Intention of marrying someone specific, I should say. Not like she went off there hoping to find an agreeable Ocker or similar.

@Benj, I'd a similar experience, had a fight with the Australian girlfriend so I didn't speak to her for a week, during that week she returned to Australia and married some geezer...  a mutual friend met her a few years ago and she was surprised I was still alive...

She was so pretty..

Anybody who sets the controls for the crucifixion is in danger of making the computer crash. There's a very high possibility that there was no crucifixion, and a fairly high probability that there was no Jesus.

There is, however, a good SF story about the same sort of thing, though: Ecce homo, IiRC, by Michael Moorcock. (Or maybe it's Behold the man? I disremember.)

in my case, Debbie wasn't exactly pretty, but she was so hot.

Beginning of the second year at Uni, because of an off-campus week, I was late back to halls of residence. Soon as I got there, all I heard was 'Debbie this', and 'Debbie that' and 'Debbie the other' from all my mates (she was a first year) and then when I met her I thought 'Meh'. 

Two weeks later we were shagging like rabbits and this went on all year. But more than that, it was the companionship, we were so sympatico, made each other laugh all the time, had interesting long conversations into the early hours, walked around doing nothing enjoying each other's company, studied in the same room for hours on end. I'm probably seeing it with nostalgia coloured glasses, but she's definitely the one that got away. 

Heh, mine was called Kristy.  I met her in a gay bar in Soho whilst trying to pull her sister.  She was five feet tall and typically Australian, terrifying.  

 

I'd spend the day with lee harvey oswald on the day JFK was killed

I'd be there when the berlin wall came down in 1989. for the vibe

might relive a successful moment or 2 playing cricket

 

...really some personal stuff but it's too outy

The moment I would love to see as a fly on the wall would be the private audience between the Queen and Martin McGuiness. I consider it the most historic domestic event of my lifetime.

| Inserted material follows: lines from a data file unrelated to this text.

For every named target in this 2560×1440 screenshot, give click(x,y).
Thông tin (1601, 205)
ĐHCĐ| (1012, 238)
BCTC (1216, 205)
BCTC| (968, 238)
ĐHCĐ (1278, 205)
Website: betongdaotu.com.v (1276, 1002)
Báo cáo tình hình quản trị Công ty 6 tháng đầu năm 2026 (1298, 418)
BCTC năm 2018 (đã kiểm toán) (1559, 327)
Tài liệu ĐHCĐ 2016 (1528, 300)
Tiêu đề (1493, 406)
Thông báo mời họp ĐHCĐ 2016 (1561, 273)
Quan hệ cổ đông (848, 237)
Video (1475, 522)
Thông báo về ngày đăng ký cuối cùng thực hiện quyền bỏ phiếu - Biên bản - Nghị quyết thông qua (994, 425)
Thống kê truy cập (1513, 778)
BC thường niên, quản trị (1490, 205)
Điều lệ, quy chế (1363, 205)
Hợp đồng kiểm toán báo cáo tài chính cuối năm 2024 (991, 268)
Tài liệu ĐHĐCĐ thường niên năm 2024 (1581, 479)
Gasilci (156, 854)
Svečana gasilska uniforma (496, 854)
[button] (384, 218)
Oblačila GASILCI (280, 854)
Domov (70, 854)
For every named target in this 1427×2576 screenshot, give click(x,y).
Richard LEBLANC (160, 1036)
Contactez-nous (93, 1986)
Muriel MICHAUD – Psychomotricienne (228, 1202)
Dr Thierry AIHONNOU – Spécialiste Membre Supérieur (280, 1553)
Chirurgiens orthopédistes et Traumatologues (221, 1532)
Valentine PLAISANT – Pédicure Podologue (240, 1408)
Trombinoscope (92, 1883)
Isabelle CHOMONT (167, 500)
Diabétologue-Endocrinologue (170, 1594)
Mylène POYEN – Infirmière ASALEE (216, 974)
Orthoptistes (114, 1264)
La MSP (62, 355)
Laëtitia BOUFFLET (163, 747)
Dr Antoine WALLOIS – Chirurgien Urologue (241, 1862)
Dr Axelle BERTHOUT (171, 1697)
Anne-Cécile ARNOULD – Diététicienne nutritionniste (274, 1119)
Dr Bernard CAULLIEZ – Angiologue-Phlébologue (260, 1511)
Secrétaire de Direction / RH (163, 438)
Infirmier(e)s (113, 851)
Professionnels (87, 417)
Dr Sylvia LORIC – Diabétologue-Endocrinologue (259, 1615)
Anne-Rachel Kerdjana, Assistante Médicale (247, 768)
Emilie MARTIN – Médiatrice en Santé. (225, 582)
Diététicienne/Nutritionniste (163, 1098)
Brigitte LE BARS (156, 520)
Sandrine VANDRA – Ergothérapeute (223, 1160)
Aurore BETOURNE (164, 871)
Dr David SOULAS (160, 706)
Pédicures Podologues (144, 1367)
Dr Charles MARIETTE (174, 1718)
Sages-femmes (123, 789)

Part 3 would be Pyramid related. On the assumption that time becomes immaterial, watching from inception to the final closing of the chamber and the ceremony that accompanied it. 

 

To see the old part of the town where I was born developing from a Roman settlement, listen in to Britons speaking the old language, then the Anglo Saxon settlement around the church and the spring,  the new Norman church and castle on the high street, the open field system and the start of records of names and births and deaths. No need to go into the future. 

Ditto Sieto. I posited this as past or future without thinking what my own choices would be. Just interested in the notion.

When I actually contemplated it, nothing about the future particularly intrigued me. Something else utterly historically compelling that happens in my lifetime might qualify but nothing of a generalised nature. 

Deal RR. Recall it now you remind me. Been a long tiring day. Could get worse. Dad getting very abusive to mum. Luckily (or unluckily) I haven’t had a drink. 

When I woke up at about 4am this morning (slightly earlier than usual) I found myself vexing about this again.

I think I have to include being present at that point in time (BBT) when 'matter' emerged from what was presumably a void of anything. That does my head in trying to contemplate nothingness.

On re-reading the thread, it seems especially poignant that my fly on the wall moment was the 'crowning' moment of the  achievement of peace here in the UK 48 hours before it all went pear shaped in the Middle East.